Saint-Jean est confronté à un dilemme. Il est jeune en politique, il n’est pas du sérail, il vient de la société civile. Le gouvernement ourdit un plan de privatisation des gares, lui y est farouchement opposé. On voit, médusé, comment peu à peu le ministre est amené à manger son chapeau et à retourner sa veste pour rester maître du pilotage ministériel, pour ne pas perdre la face tout en piétinant ses propres convictions. Ce qui est très beau, c’est que le film n’en fait pas pour autant un cynique. Le récit est trop intelligent et complexe pour se contenter des oppositions manichéennes entre les purs et les impurs, les droits et les tordus. Il faut sans cesse se déterminer face à la violence de l’intempestif, jouer aux échecs, perdre une partie pour gagner la suivante.

Manœuvre. Pour le cinéaste, il s’agit de rendre, par la fiction et par des audaces de mise en scène, la crise de la représentative démocratique à l’ère de la contraction de la sphère publique au profit d’une extension du privé. Qui dirige le pays ? Les intérêts d’un groupe ou le bien commun ? N’y a-t-il jamais adéquation possible entre la rationalité économique et la puissance de l’égalité qui fonde le pacte républicain ? Questions lourdes traitée comme en passant, au détour d’une phrase, d’un geste, mais qui travaillent en profondeur la carcasse brûlante du film. «Est démocratique tout ce qui renvoie en dernière instance à l’absence de légitimité de la domination», affirme le philosophe Jacques Rancière (1), qui parle aussi de la parenté entre art et politique : «Il n’y a pas de création ex nihilo, mais une redistribution des choses, une redisposition des éléments qui font que, tout d’un coup, un paysage sensible qui n’existait pas se met à exister.»

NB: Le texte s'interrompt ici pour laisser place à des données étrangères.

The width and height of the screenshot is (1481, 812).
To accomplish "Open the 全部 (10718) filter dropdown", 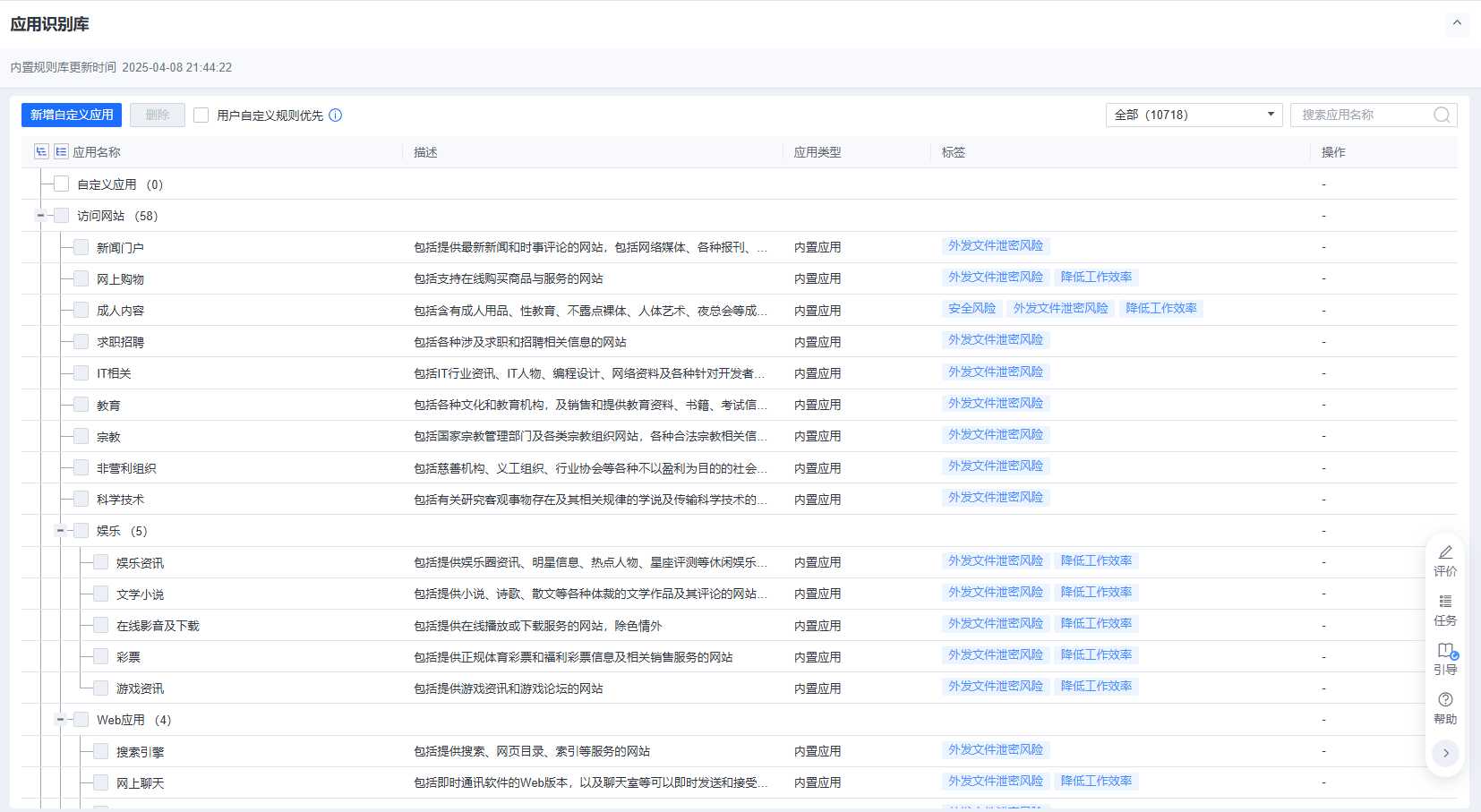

Pierre Schœller imagine ce film comme le deuxième volet d’une trilogie commencée, en 2008, avec Versailles, dans lequel un couple de sans-abri et un enfant finissaient, au terme d’errances parisiennes, par échouer dans les jardins royaux, et qui devrait se clore par un projet sur la Terreur de 1793. L’Exercice de l’Etat, c’est l’anti-Conquête, le bal des sosies de l’ascension sarkozyste par Xavier Durringer. Bien sûr, en voyant Saint-Jean à la manœuvre, on peut penser à telle personnalité politique, plutôt un centriste ou un homme de gauche propulsé dans un gouvernement de droite (Martin Hirsch ?), mais le fond de l’affaire est ailleurs. Le film enregistre un glissement de terrain démocratique, le sol se dérobe sous les pieds de tous, aussi bien les gouvernants que les gouvernés. Le périmètre de l’Etat est réduit comme peau de chagrin, une cinquantaine d’individus juchés «sur une tête d’épingle».

A point nommé.L’Exercice de l’Etat, joué à la perfection (y compris les seconds rôles, Sylvain Deblé en chômeur mutique ou Didier Bezace, visiteur du soir florentin), superbement écrit, sort à point nommé. La gauche reprend du poil de la bête, l’Europe vacille au bord de la faillite, la droite affûte ses armes, Moody’s jette ses confettis piégés sur la pagaille ambiante. Pierre Schœller ne rassure personne, mais donne envie de sortir de la rhétorique du «tous pourris» et autre «bonnet blanc et blanc bonnet» pour entrer vers une nouvelle ère d’inventivité politique.

(1) «Malaise dans la démocratie» dans «Pensées pour le nouveau siècle», sous la direction d’Aliocha Wald Lasowski, Fayard, 2008.

L’Exercice de l’état de Pierre Schœller avec Olivier Gourmet, Michel Blanc, Zabou Breitman… 1 h 52.